_How to complete this task_.
Starting with the line that contains "818x429 pixels.", return every line through the end of the listing below exactly as written. Omit the pictures.

_Record extracts_.
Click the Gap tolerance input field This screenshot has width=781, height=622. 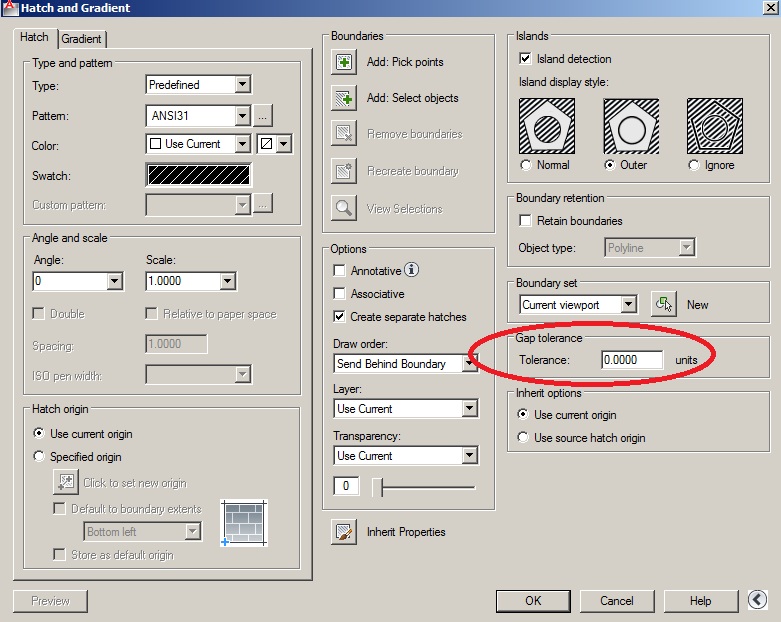click(x=632, y=360)
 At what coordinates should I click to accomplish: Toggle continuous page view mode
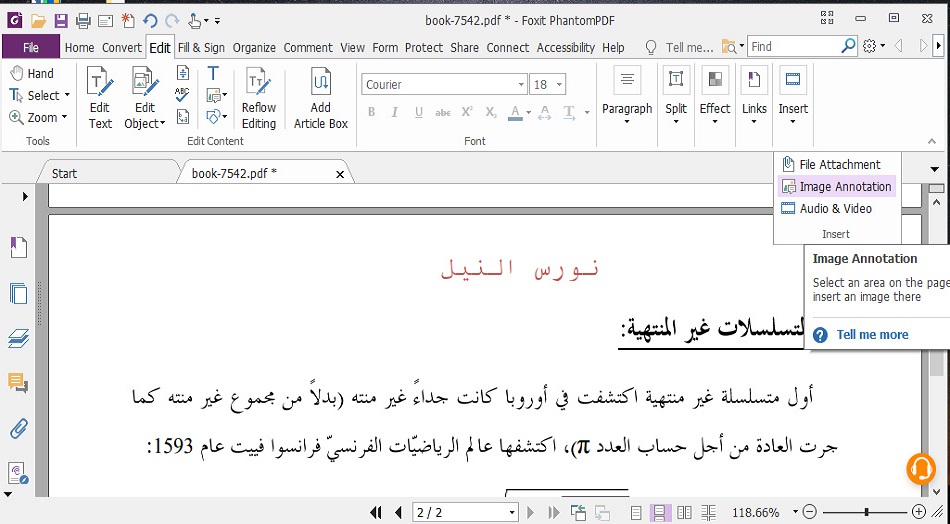pos(660,512)
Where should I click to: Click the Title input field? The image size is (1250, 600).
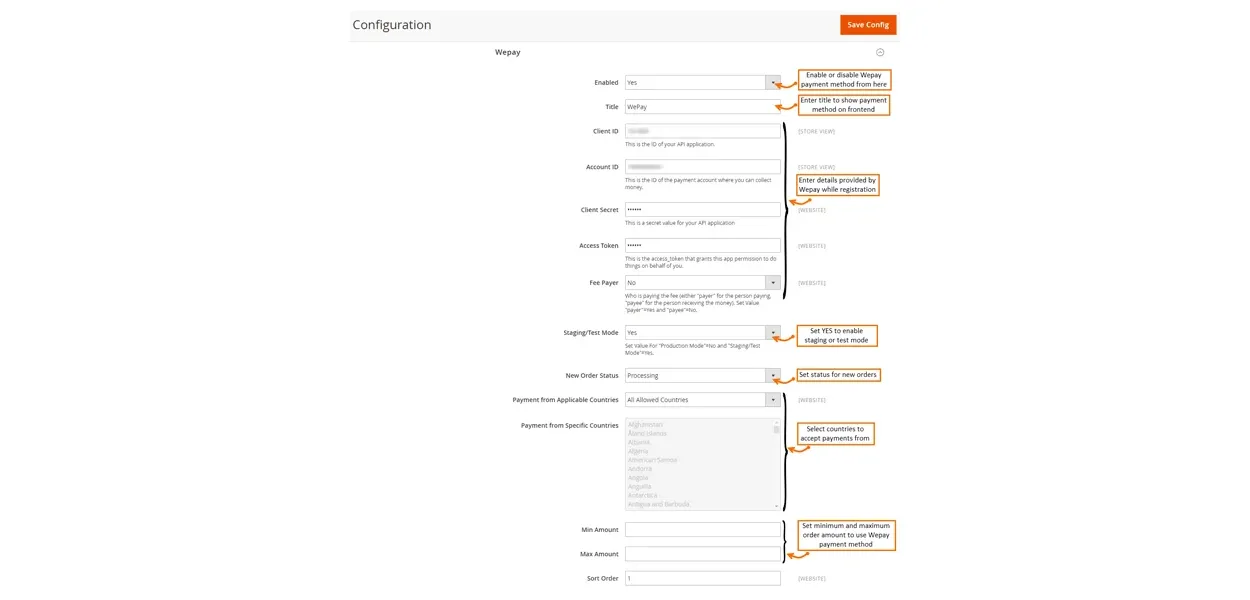point(702,107)
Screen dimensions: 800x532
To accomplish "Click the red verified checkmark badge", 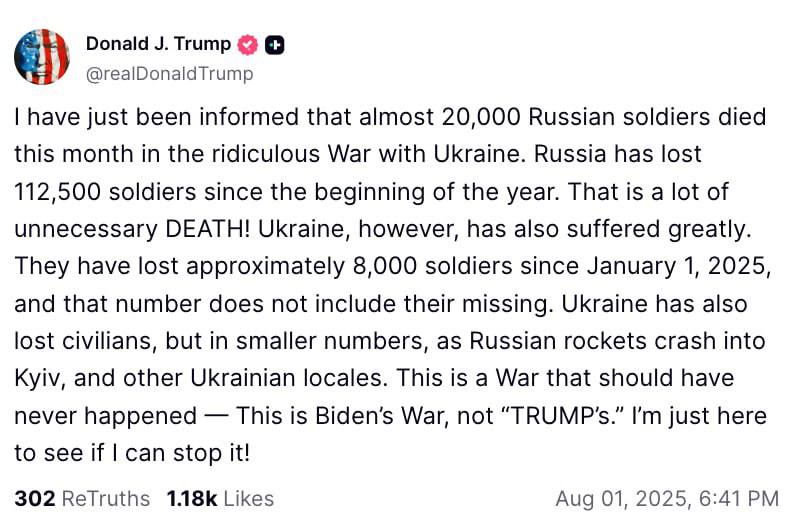I will click(x=248, y=44).
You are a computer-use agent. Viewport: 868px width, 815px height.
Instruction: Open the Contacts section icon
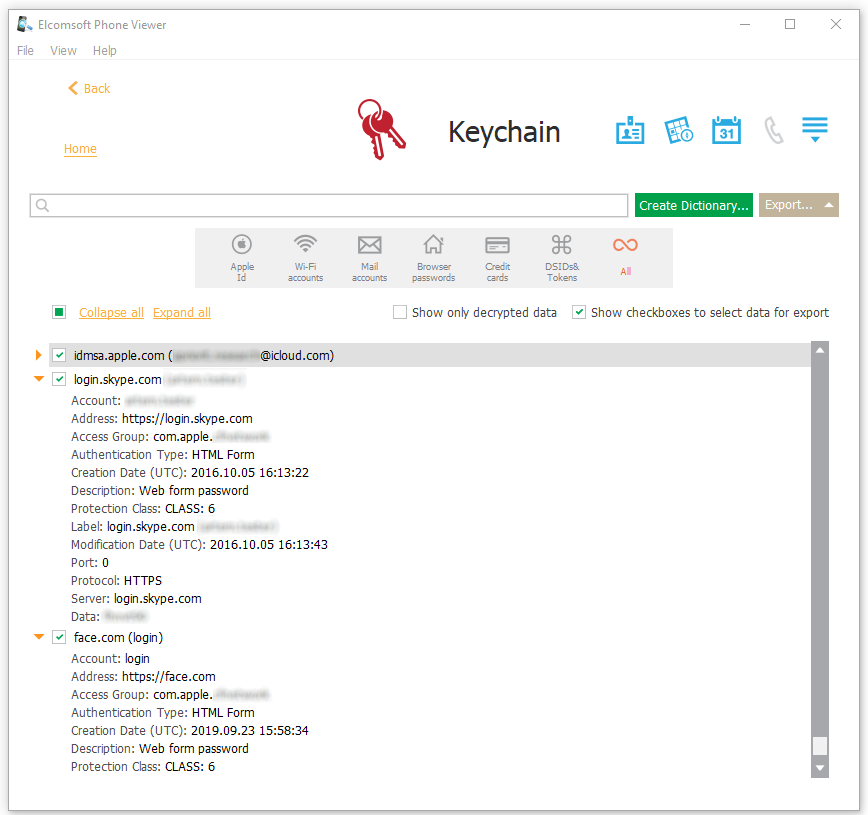click(630, 130)
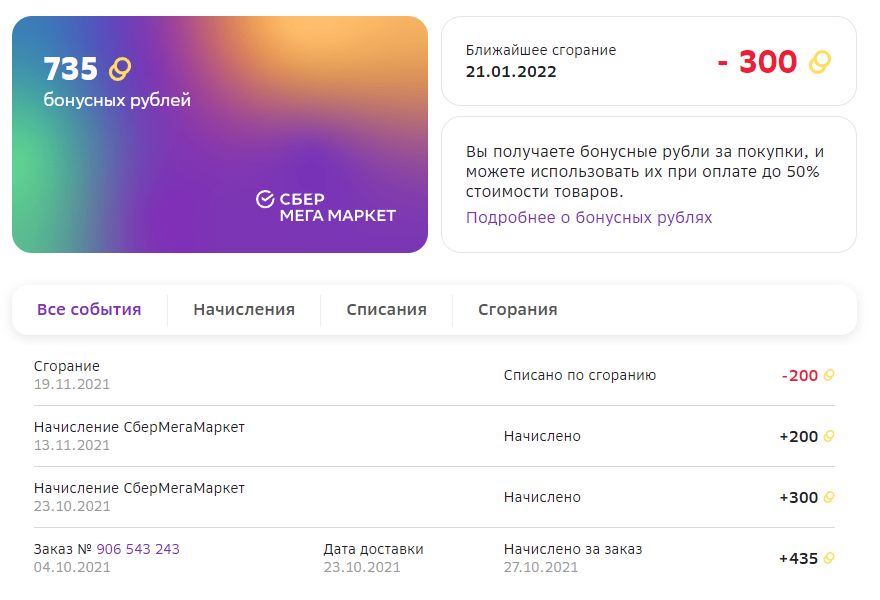Click the coin icon next to +435
880x600 pixels.
(x=828, y=559)

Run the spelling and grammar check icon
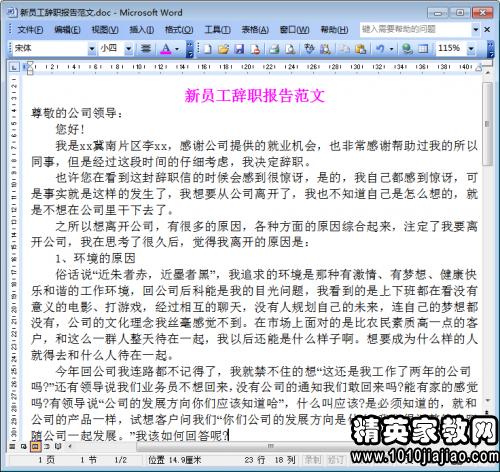(309, 49)
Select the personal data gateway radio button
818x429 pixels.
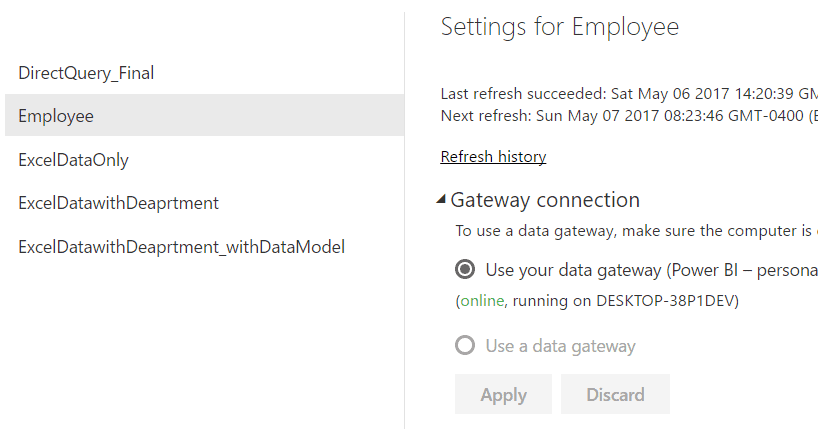tap(465, 269)
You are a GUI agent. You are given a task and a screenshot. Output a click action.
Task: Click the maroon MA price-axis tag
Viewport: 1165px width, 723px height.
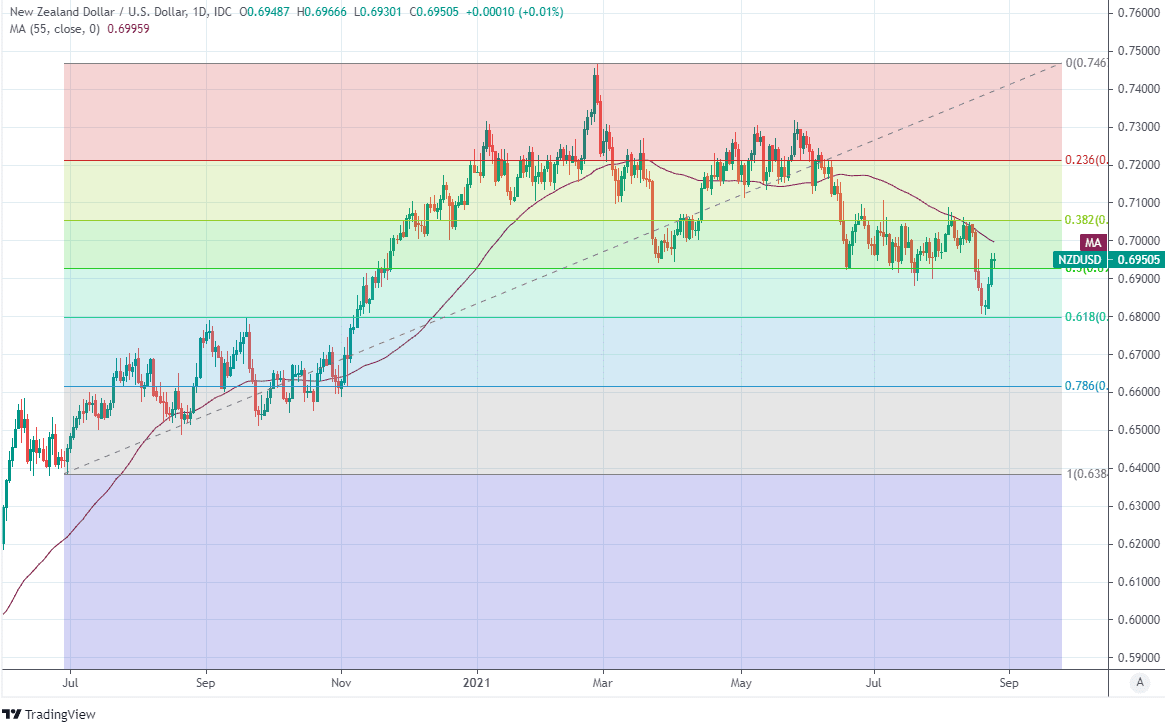tap(1093, 243)
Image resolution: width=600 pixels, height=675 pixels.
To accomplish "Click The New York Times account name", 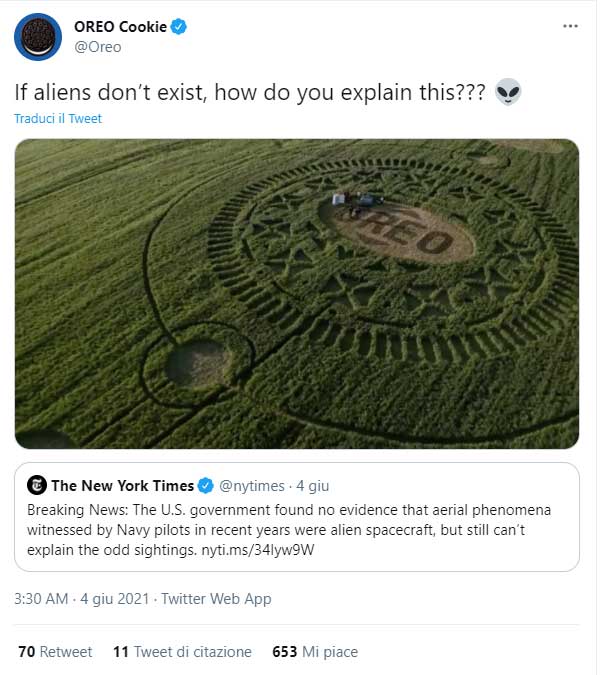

_Output of the exercise_.
818x429 pixels.
tap(465, 269)
You are a GUI agent. You are given a task and a screenshot. Output a click action.
Task: Click the maroon MA price-axis tag
Viewport: 1165px width, 723px height.
tap(1093, 243)
Image resolution: width=600 pixels, height=675 pixels.
To accomplish "Click The New York Times account name", 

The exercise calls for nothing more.